VwGH 96/05/0191

VwGH96/05/019130.5.2000

Der Verwaltungsgerichtshof hat durch den Vorsitzenden Senatspräsident Dr. Degischer und die Hofräte Dr. Giendl, Dr. Kail, Dr. Pallitsch und Dr. Bernegger als Richter, im Beisein der Schriftführerin Rätin Dr. Gritsch, über die Beschwerde der Thurn & Bauer GmbH in Wien, vertreten durch Dr. Edmund Thurn, Rechtsanwalt in Murau, Anna Neumannstraße 22, gegen den Bescheid der Bauoberbehörde für Wien vom 30. April 1996, Zl. MD-VfR - B XVII - 8/94, betreffend einen Kostenersatz gemäß § 129 Abs. 6 der Bauordnung für Wien, zu Recht erkannt:

Normen

AVG §67a Abs1 Z2;
AVG;
BauO Wr §129 Abs6;
B-VG Art129a Abs1 Z2;
AVG §67a Abs1 Z2;
AVG;
BauO Wr §129 Abs6;
B-VG Art129a Abs1 Z2;

 

Spruch:

Die Beschwerde wird als unbegründet abgewiesen.

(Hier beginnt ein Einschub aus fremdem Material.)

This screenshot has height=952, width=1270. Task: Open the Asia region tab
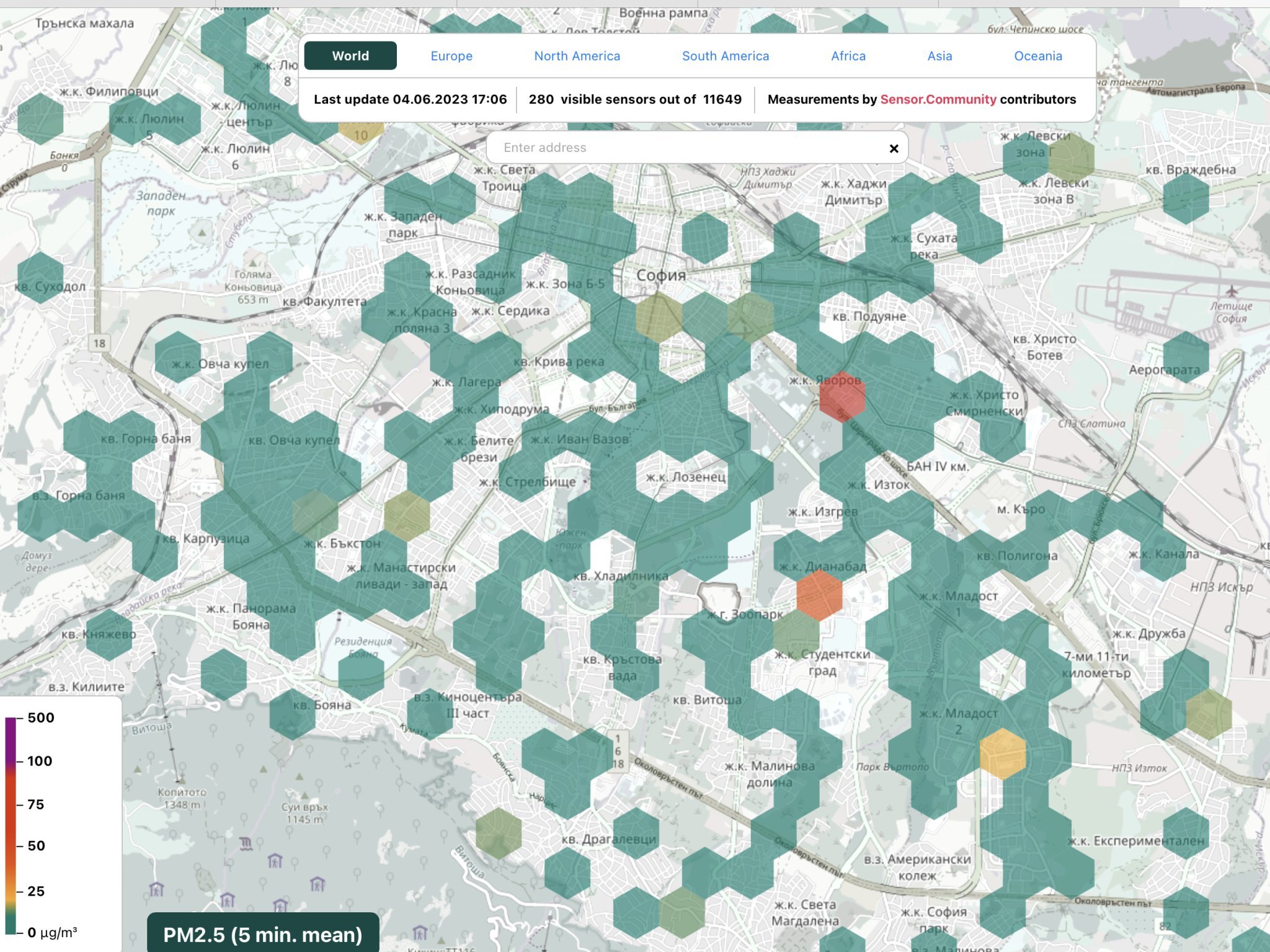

Die Beschwerdeführerin hat der Bundeshauptstadt Wien Aufwendungen in der Höhe von S 4.565,-- binnen zwei Wochen bei sonstiger Exekution zu ersetzen.

Begründung

Der Beschwerdeführerin gehört die Liegenschaft Geblergasse 72 in Wien XVII. Auf Grund einer Baubewilligung vom 14. Mai 1992 war sie berechtigt, das Dachgeschoß des dort befindlichen Hauses mit drei Wohnungen auszubauen.

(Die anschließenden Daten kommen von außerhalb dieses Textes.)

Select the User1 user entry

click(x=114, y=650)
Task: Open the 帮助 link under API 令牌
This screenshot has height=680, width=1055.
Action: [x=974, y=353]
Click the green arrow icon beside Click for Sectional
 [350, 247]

Am Mittwoch, dem 1. September 1993 verständigte der Mieter einer Wohnung im 2. Stock dieses Hauses die Baupolizei davon, dass Niederschlagswässer in die Wohnung eindringen. An Ort und Stelle wurde vom Magistrat der Stadt Wien, Magistratsabteilung 37, daraufhin festgestellt, dass im Zuge eines Dachgeschoßausbaues die Dacheindeckung abgetragen worden sei und auf Grund mangelhafter bzw. fehlender Isolierung Niederschlagswässer in die benützten Wohnungen des letzten Hauptgeschoßes eindringen würden. Es wurde noch am selben Tag die Magistratsabteilung 25 verständigt und als Sicherungsmaßnahme angefordert, dass in den Bereichen der fehlenden Dacheindeckung diese Flächen zu verschalen und regendicht abzudichten seien.

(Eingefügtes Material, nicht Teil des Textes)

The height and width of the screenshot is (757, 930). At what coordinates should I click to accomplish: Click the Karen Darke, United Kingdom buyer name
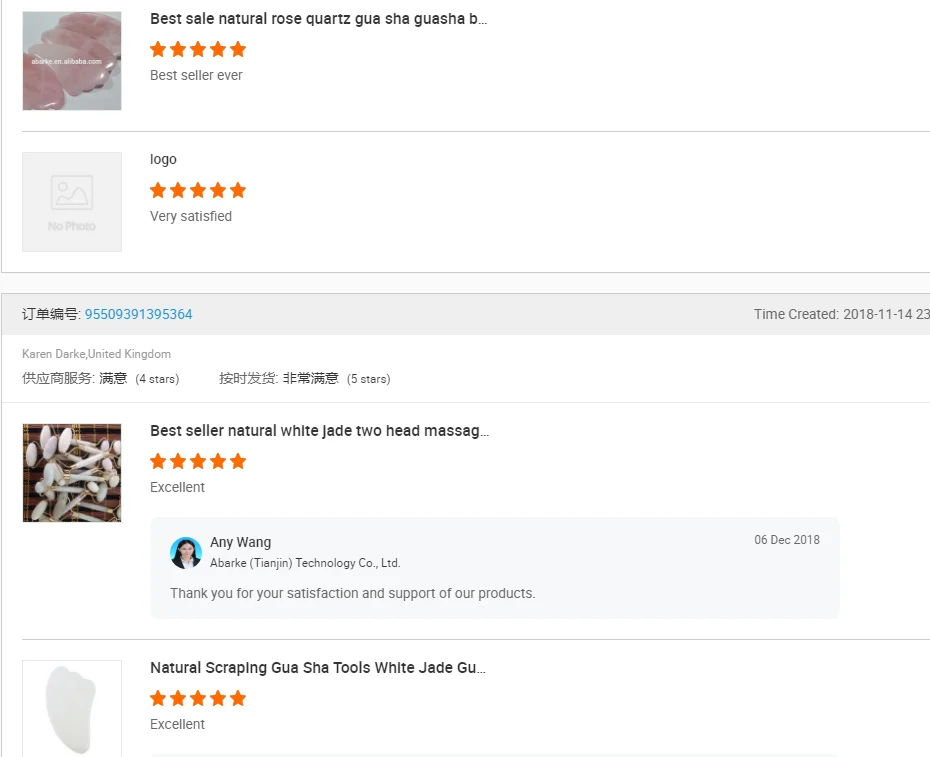pos(96,354)
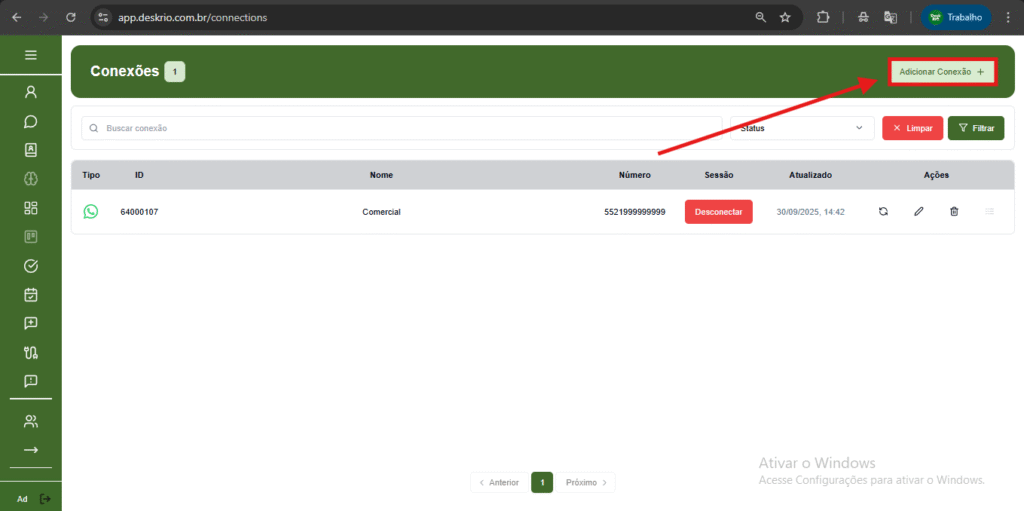The image size is (1024, 511).
Task: Refresh the Comercial connection
Action: (883, 212)
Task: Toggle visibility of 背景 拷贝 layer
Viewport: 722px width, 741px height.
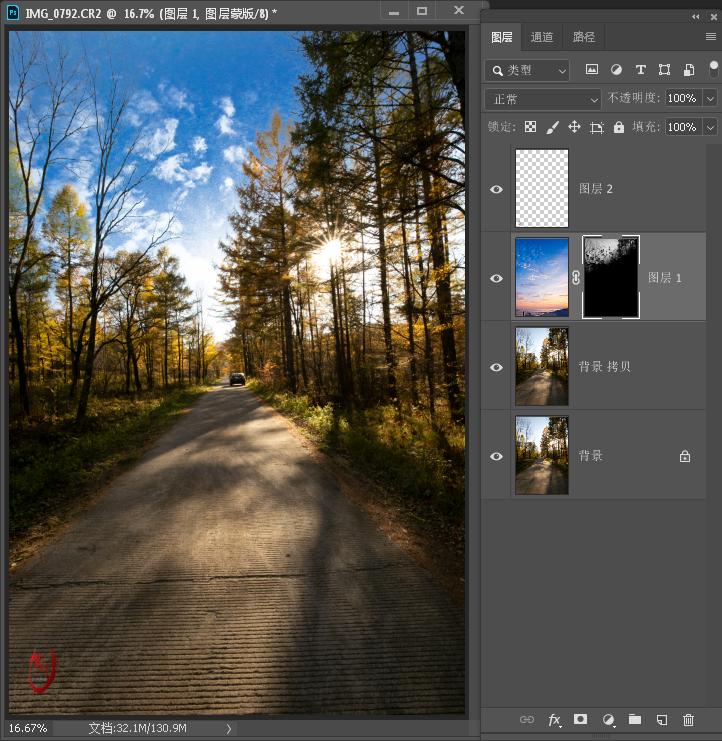Action: point(497,367)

Die Beschwerdeführerin richtete an die Magistratsabteilung 37 ein undatiertes Fax, welches dort am 2. September 1993 einlangte.

Darin führt sie aus:

"Wir möchten Ihnen mitteilen, dass wir die Firma Schibich 1100 Wien Schrankenberggasse 5 beauftragt haben, das Dach ordnungsgemäß abzudecken."

Die Magistratsabteilung 25 beauftragte am 2. September 1993 die Firma G.H., folgende Sicherungsarbeiten durchzuführen:

"Die fehlende Dacheindeckung ist durch eine vollflächige Schalung und Dachpappe zu ersetzen. Die vorhandene Dachabdeckung ist provisorisch niederschlagsdicht in Stand zu setzen (übersteigen)."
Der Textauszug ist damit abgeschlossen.